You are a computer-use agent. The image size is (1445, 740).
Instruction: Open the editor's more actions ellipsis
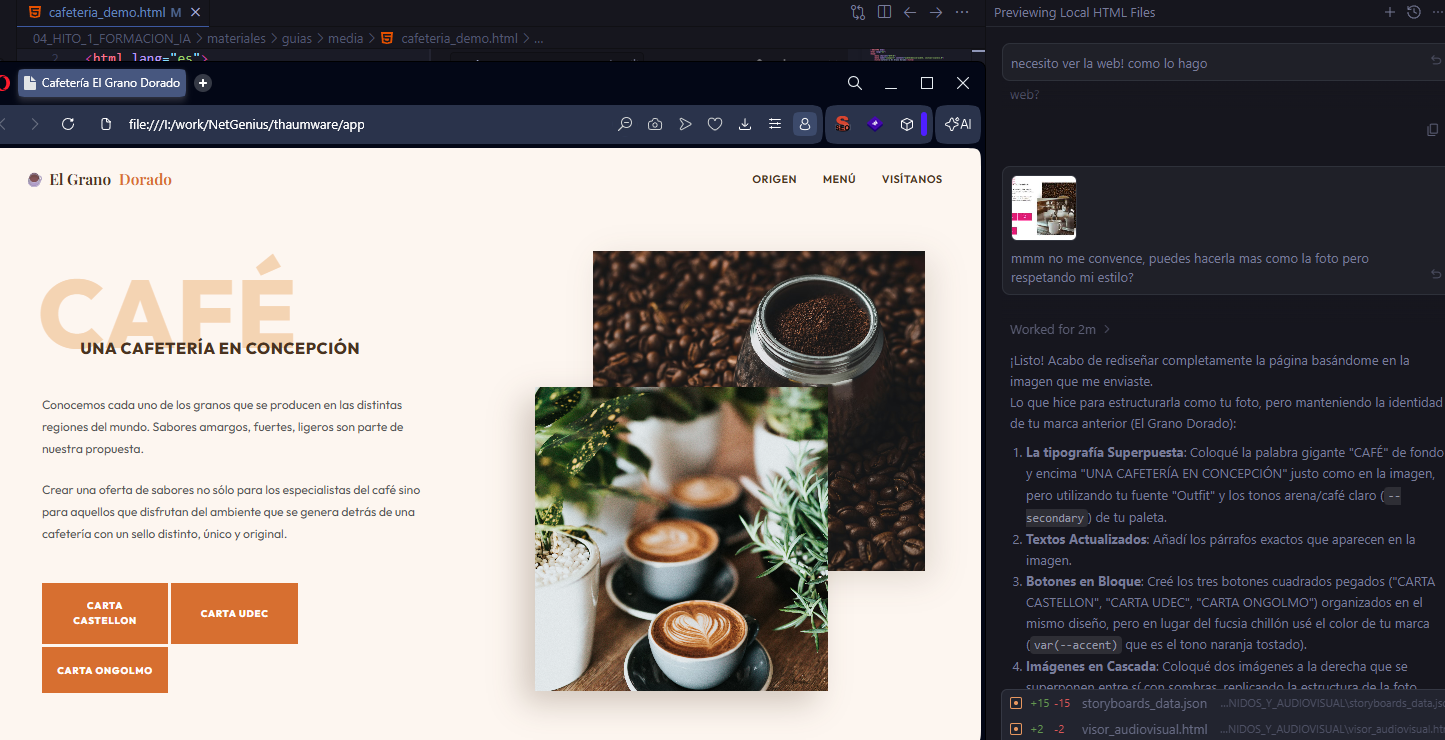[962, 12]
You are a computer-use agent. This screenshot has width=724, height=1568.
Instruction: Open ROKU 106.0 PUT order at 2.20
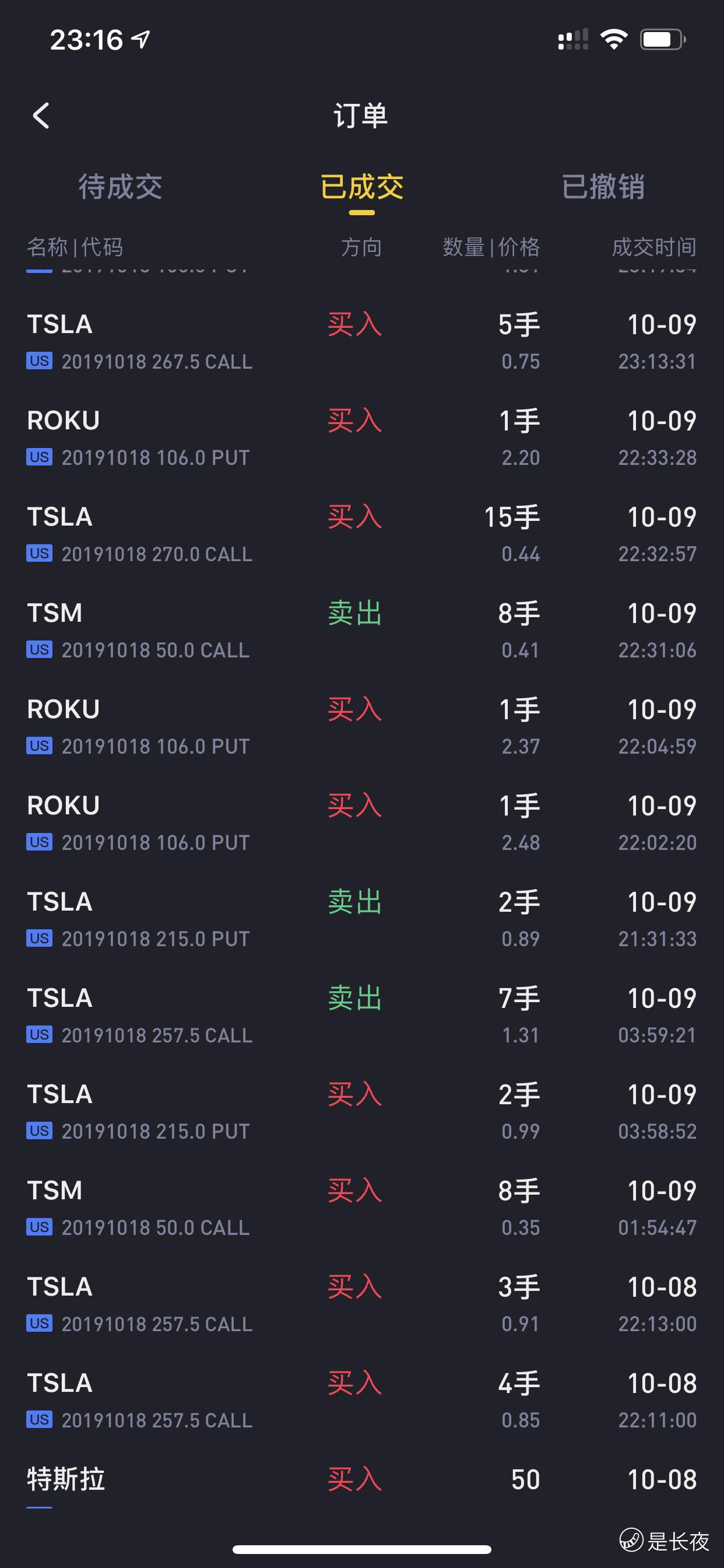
━━━
**What you will do**
Say how many of the lines above include the string "computer", and give no other words.

**Exercise response**
2